Но Гагарин, пробыв в невесомости менее полутора часов, естественно, никаких признаков дискомфорта, не говоря уж об ухудшении самочувствия, обнаружить не мог. Эти признаки проявляются позднее.
Очень интересно рассказывал он про то, как выглядит Земля из космоса. Сейчас все это — и о непривычной нам дугообразной форме горизонта, и о голубой полоске над ним, и о мгновенных, без сумерек, переходах дня в ночь и ночи в день — уже многократно рассказано. А космонавтом А. Леоновым даже изображено на холсте. Но слушать про это впервые было на редкость интересно. Возникали ассоциации с произведениями научно–фантастической классики — не зря, оказывается, она была на космодроме в таком ходу.
Вопросы сыпались один за другим. Каждый интересовался работой «своей» системы. Каждому было важно узнать, насколько оправдало себя то, что было внесено в технику и методику космического полета по его, спрашивающего, инициативе.
Слушая ответы Гагарина, я поймал себя на том, что поражаюсь не столько тому немногому, что оказалось в какой–то мере неожиданным, сколько тому, как этого неожиданного мало.
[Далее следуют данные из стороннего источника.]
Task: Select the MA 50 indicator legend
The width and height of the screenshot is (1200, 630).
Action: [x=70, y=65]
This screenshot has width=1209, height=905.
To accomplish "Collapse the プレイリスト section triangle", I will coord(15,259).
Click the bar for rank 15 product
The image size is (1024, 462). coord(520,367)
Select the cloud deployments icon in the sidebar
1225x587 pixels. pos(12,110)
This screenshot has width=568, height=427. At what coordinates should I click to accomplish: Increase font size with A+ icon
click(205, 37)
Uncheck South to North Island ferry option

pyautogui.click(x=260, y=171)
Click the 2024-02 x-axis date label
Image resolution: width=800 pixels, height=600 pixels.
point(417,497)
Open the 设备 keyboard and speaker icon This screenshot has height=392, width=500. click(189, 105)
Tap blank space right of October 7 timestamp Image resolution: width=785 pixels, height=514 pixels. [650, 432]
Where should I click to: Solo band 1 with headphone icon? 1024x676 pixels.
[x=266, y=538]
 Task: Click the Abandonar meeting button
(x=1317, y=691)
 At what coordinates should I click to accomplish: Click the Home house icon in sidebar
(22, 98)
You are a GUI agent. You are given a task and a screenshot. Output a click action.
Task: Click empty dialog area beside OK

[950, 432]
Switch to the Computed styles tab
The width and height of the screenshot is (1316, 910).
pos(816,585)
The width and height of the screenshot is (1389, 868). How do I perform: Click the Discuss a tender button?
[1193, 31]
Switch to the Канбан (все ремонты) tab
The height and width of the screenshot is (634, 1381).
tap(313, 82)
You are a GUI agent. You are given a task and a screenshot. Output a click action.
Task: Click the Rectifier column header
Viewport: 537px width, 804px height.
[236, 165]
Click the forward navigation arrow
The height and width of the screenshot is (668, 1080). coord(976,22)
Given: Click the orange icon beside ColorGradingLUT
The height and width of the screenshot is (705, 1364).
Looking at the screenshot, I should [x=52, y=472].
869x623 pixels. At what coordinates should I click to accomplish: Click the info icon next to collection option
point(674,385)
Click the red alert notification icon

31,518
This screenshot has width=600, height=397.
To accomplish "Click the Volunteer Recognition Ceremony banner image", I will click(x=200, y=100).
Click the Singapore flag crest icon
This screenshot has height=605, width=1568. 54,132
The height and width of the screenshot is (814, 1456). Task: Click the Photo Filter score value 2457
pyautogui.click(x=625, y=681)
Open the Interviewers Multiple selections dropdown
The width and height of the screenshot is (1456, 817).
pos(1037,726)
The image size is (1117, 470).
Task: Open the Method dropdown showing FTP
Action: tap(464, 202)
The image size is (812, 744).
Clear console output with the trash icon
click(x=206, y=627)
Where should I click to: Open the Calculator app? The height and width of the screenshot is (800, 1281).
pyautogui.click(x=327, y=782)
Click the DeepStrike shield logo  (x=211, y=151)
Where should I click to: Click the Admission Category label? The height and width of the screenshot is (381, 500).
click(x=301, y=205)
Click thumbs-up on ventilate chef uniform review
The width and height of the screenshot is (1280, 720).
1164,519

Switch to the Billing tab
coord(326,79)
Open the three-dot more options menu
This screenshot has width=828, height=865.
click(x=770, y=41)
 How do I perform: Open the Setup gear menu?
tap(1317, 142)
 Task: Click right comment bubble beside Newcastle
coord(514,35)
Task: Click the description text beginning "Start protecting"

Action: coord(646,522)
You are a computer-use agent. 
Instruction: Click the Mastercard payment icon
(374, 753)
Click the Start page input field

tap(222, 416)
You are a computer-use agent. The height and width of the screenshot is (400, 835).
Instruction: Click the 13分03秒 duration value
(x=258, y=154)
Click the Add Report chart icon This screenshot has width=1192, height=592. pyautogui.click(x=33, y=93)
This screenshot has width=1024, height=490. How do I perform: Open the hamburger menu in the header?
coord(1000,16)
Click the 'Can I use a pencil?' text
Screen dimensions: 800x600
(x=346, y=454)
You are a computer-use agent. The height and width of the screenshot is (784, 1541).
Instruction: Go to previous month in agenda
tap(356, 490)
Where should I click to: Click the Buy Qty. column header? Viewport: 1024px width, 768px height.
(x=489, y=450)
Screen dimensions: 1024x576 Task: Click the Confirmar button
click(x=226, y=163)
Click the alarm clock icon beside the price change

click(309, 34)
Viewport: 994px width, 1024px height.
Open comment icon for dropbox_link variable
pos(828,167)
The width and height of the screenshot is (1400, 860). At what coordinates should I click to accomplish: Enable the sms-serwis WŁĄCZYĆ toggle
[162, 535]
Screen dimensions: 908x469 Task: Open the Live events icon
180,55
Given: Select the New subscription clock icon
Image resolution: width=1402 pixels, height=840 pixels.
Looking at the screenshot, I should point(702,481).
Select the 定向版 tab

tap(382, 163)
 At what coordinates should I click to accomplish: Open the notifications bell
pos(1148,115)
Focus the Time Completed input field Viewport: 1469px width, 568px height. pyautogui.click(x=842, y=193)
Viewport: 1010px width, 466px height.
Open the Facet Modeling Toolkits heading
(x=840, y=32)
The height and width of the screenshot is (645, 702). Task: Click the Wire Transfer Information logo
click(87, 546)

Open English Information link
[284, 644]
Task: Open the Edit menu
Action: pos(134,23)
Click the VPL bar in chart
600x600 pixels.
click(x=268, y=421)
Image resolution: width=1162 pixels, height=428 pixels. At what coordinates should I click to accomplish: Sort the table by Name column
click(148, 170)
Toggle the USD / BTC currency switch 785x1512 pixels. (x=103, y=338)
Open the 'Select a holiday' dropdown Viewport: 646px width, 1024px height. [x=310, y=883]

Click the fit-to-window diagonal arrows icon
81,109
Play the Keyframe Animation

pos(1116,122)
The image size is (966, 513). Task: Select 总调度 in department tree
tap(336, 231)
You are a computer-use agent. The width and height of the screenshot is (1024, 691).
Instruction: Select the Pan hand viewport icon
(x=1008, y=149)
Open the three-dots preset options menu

Просто потрясающе мало!
Через несколько дней Гагарина сравнили с Колумбом, и каждому, кто хотел разобраться в степени точности и правомерности такого сравнения, неизбежно приходило в голову, что наряду с другими пунктами различия Колумб плыл наугад, не зная, куда движется, вернее, имея на сей счет ошибочное представление: рассчитывал приплыть в Индию, а открыл Америку.
Гагарин, а прежде всего, конечно, люди, отправившие его в космос, достоверно знали: что, как и когда произойдет. Весь полет от начала до конца был детально, до последней мелочи расписан. Сам космонавт через несколько дней после полета сказал одному из своих учителей: «Все было в точности так, как вы мне расписали. Будто вы там уже побывали до меня».
И в этом смысле можно сказать, что главная новость, открывшаяся в полете «Востока», заключалась в том, что никаких новостей в нем не состоялось.